→ Records shown:

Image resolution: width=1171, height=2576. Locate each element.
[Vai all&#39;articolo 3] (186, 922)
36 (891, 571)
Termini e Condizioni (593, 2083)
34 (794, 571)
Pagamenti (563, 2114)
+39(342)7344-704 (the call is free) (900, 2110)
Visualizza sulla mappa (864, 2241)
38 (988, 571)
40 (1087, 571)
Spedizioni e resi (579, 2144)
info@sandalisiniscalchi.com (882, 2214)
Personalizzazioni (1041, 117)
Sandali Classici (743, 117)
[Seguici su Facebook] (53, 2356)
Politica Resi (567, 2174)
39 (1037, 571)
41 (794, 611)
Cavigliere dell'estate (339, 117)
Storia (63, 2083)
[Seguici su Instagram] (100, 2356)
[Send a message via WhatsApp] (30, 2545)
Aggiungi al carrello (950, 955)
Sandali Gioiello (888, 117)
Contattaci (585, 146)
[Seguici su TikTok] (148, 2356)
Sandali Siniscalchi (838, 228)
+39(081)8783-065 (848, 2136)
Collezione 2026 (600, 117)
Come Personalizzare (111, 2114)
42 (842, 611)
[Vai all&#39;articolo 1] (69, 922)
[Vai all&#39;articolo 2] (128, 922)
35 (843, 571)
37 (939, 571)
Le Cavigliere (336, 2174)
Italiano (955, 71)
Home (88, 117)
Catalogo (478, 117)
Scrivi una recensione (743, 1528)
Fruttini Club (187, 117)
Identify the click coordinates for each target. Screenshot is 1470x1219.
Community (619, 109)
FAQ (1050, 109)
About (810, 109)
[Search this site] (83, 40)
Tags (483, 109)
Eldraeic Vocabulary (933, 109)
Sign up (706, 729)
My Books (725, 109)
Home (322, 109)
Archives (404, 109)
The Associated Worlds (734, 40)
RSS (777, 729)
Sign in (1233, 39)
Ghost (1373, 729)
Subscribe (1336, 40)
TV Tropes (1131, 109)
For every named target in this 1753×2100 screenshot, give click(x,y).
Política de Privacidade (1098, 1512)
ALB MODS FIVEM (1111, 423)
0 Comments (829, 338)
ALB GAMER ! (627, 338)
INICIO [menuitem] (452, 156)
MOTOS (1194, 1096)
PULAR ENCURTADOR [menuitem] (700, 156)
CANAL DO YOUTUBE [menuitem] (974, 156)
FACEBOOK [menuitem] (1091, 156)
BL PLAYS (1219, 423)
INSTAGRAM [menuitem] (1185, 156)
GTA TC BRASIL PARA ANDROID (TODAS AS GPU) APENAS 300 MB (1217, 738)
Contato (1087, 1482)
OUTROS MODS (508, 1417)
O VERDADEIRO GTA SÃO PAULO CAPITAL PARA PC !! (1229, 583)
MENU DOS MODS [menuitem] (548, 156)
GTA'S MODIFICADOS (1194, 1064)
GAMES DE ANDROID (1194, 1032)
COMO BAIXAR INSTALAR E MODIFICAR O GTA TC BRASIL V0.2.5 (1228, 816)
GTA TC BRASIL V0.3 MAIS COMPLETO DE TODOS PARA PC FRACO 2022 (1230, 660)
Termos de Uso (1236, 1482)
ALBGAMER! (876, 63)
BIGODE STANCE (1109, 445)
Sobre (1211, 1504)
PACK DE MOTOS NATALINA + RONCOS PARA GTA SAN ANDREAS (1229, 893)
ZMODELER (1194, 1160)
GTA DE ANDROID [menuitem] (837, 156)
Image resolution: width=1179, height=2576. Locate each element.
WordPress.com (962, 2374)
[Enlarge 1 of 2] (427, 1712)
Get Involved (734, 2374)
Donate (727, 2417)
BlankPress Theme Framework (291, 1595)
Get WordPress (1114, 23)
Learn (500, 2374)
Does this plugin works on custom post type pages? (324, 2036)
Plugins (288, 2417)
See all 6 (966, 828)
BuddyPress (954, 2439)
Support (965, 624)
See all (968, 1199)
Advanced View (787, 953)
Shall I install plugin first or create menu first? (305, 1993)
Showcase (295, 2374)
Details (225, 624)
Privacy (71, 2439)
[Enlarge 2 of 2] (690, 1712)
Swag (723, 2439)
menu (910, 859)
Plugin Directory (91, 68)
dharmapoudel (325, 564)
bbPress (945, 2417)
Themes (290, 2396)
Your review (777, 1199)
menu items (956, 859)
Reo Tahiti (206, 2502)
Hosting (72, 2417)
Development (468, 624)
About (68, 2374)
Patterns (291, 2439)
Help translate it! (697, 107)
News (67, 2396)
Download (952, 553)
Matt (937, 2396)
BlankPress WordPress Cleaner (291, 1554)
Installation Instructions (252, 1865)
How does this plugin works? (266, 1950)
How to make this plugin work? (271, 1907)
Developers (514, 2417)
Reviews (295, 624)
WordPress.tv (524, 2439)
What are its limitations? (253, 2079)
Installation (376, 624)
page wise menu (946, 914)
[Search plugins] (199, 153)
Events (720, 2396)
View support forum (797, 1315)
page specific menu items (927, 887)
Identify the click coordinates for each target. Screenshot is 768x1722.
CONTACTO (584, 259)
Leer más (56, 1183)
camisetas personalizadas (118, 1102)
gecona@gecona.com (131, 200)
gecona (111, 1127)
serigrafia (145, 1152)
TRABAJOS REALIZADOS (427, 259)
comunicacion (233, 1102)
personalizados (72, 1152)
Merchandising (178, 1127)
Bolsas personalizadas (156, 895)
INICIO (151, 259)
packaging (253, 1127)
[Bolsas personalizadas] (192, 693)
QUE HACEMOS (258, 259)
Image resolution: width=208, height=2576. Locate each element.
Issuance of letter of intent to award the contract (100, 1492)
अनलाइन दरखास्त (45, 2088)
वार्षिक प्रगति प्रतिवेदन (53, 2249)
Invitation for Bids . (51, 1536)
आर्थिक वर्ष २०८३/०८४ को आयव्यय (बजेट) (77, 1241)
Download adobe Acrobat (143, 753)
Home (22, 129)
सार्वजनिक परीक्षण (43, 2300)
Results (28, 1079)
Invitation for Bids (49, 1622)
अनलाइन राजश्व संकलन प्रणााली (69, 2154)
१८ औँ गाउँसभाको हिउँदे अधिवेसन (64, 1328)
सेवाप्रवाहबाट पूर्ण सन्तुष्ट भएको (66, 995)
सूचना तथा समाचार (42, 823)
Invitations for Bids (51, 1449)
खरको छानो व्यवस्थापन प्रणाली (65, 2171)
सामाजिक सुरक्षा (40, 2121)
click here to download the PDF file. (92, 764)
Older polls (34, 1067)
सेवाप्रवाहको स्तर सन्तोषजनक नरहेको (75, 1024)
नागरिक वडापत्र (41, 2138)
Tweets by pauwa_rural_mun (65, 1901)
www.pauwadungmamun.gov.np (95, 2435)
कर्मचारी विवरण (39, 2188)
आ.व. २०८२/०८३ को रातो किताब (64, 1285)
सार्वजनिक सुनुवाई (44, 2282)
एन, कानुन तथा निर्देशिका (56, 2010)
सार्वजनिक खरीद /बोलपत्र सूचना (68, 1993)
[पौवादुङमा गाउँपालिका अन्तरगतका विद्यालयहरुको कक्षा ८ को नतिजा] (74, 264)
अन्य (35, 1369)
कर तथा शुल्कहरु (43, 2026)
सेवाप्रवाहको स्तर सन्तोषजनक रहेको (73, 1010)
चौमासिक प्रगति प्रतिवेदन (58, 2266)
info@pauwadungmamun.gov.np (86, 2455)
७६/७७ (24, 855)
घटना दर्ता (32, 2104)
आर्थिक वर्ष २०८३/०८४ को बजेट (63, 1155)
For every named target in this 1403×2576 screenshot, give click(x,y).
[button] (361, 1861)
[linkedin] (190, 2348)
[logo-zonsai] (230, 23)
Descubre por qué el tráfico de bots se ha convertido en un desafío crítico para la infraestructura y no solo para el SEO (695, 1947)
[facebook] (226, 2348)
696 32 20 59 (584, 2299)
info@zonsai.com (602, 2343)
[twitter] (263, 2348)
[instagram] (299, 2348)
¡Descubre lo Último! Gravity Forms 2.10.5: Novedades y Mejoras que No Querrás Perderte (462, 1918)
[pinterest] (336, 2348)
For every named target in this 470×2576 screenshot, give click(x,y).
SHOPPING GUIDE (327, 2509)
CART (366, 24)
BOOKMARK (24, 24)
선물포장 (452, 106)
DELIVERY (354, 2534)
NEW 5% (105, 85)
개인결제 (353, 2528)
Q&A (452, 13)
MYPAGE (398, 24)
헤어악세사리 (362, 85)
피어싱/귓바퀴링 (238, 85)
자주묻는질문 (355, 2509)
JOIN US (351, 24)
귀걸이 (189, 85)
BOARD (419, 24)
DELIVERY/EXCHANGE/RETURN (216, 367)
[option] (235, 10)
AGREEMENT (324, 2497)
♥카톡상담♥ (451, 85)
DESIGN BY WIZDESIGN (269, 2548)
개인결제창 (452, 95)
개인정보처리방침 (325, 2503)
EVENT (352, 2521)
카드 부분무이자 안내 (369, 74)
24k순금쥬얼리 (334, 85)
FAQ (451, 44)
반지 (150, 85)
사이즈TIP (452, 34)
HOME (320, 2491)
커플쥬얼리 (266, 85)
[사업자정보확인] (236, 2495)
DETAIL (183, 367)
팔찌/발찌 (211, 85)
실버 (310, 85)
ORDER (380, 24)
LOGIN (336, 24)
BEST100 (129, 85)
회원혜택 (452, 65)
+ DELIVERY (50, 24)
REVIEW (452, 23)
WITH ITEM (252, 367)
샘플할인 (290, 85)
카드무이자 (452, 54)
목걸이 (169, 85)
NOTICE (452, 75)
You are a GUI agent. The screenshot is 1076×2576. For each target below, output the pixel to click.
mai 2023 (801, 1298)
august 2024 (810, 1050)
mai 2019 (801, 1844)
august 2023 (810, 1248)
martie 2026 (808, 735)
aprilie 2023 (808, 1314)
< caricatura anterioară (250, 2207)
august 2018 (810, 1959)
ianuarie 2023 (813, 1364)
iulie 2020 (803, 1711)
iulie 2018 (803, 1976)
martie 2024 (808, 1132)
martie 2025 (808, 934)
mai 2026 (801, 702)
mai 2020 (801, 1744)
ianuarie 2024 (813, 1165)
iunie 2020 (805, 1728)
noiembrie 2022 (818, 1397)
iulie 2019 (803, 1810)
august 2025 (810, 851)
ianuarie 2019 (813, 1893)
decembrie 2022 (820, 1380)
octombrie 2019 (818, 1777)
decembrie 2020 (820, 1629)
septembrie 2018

→ Task goal:
What you give back should be exactly the lines of the data above from the line with "COMO BAIXAR INSTALAR" through the line with "Sobre (1211, 1504)", both of those included, and nothing more.

→ Task response:
COMO BAIXAR INSTALAR E MODIFICAR O GTA TC BRASIL V0.2.5 (1228, 816)
GTA TC BRASIL V0.3 MAIS COMPLETO DE TODOS PARA PC FRACO 2022 (1230, 660)
Termos de Uso (1236, 1482)
ALBGAMER! (876, 63)
BIGODE STANCE (1109, 445)
Sobre (1211, 1504)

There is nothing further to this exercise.